Monday, 1 March 2010

Why Adult Dog Can Lose Up to 25% Brain Mass

After only seven weeks of being alive, a puppy's brain and response patterns are  identical to that of an adult dog's brain. This statistic is recorded using an EEG. Because of this reading, it would be normal to think that a dog at this young age would be able to have the same ability to learn as an adult dog. However, this is not entirely true, irrespective of what the brain wave patterns show.

A puppy's brain may be fully developed, but their ability to learn and their coordination skills must be practiced repetitively over time, like any motor skill. It is similar to how people must learn a new skill. In fact, humans and canines are identical in lots of ways when it comes to how their intelligence develops over the years and throughout their life span.

After these years there is a slow and gradual decline of liquid intelligence. However, there is what is called rystallized intelligence that is based on what a person actually learns, that does not reach its peak in people until around their mid-40s. Some people actually maintain a slow increase in crystallized intelligence throughout their whole life. Canines are much the same way. Their brains experience  an identical pattern except for the fact that their lifespans are considerably shorter.

In people, developing intelligence increases at a speedy pace between infancy and in to the mid-adolescent years. And this usually peaks when a person has reached their latter teenage years. Brain measures have shown that there's small changes the ability to gain more intelligence, if any, between the age of 16 and 27.

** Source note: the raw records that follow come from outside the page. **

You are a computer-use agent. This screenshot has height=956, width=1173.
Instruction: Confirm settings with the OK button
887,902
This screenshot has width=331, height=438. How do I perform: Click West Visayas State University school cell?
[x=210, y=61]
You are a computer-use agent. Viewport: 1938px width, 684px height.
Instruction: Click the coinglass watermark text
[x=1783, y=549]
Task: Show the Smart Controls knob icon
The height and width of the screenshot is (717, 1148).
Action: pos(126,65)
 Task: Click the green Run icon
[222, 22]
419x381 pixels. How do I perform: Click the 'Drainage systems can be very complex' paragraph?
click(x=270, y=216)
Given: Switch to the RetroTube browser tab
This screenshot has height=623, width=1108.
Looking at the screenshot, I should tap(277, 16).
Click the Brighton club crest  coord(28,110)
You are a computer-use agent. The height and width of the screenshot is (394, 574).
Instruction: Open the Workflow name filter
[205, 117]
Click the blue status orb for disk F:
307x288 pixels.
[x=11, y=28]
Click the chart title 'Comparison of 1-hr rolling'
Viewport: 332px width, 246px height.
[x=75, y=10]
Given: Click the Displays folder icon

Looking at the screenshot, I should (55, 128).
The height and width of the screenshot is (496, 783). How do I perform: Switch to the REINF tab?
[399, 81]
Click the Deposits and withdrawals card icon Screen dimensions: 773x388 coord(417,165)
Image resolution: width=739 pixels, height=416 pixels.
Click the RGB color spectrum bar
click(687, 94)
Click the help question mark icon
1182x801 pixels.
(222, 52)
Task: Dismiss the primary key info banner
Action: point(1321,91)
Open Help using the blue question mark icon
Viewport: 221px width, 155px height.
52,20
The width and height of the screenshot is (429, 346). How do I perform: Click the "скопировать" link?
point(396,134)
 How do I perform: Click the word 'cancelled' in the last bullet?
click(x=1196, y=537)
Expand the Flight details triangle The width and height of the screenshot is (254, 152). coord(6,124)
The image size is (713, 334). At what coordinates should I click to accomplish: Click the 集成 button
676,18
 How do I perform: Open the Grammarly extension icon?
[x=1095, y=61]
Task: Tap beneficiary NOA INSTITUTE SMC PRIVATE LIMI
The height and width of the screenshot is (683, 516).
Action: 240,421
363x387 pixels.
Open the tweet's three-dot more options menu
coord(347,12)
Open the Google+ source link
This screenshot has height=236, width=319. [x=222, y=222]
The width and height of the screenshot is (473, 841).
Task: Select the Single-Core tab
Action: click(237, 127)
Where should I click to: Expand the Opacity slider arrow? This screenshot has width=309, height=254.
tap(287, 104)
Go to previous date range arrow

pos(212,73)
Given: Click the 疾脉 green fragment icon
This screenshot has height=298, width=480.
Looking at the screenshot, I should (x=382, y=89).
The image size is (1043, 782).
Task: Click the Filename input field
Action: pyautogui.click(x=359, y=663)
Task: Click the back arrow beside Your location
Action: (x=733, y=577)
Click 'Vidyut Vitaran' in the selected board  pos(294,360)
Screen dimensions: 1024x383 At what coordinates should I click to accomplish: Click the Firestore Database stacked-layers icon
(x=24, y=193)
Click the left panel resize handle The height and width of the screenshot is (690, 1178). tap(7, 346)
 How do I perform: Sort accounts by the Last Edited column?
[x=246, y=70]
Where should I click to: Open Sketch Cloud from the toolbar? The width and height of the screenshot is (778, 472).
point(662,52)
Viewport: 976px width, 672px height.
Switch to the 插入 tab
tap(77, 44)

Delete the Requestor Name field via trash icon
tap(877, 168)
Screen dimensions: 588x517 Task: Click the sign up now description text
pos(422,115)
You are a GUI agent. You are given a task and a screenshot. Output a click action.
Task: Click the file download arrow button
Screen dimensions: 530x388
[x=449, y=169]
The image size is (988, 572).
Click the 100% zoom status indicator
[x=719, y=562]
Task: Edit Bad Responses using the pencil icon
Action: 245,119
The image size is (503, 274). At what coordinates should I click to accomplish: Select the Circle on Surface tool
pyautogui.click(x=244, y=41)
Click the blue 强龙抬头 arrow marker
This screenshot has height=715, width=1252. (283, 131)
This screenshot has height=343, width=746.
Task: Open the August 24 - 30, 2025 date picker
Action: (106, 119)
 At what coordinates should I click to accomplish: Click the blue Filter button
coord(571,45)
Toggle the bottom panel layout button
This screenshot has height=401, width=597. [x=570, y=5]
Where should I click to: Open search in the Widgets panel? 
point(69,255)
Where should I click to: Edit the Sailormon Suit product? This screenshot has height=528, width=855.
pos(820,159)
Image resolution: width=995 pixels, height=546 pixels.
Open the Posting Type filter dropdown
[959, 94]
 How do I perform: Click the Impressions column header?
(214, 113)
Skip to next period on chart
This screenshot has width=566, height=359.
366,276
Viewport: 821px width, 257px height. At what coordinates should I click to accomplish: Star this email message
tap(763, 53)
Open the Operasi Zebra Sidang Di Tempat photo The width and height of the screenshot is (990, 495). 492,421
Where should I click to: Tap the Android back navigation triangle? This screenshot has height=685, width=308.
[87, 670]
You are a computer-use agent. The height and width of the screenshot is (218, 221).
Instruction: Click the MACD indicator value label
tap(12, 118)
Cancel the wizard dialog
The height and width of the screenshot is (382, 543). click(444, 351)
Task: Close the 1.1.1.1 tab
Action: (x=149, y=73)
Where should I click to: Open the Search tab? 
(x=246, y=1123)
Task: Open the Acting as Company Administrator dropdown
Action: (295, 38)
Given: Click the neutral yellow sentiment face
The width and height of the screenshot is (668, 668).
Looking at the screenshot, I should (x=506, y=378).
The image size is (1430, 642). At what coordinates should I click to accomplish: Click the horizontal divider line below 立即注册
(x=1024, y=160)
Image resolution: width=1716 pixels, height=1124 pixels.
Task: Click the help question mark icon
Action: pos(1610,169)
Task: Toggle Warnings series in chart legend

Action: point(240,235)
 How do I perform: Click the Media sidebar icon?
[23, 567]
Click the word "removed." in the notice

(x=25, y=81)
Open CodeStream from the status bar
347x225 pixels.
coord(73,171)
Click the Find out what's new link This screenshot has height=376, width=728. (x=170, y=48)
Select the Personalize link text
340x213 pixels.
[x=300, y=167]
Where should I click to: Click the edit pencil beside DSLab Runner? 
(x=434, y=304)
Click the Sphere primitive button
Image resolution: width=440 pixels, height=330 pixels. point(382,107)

Brain Changes In The Older Dog

One time a dog starts to reach his older years, there's noticeable changes in their physiology. When a dog reaches the age of or years elderly, the brain starts to lose weight at a massive rate of  5% for every year that goes by. For example, the brain of a healthy French Shepherd who is 12 years elderly may weigh  30% less than it did when this dog was years elderly.

Much of this decrease in brain mass is the result of brain cells that are shrinking and breaking down. And because neural connections become lost, knowledge travels at a slow pace within the dog's nervous system. This invariably causes delayed reactions and slow response time to noises and commands.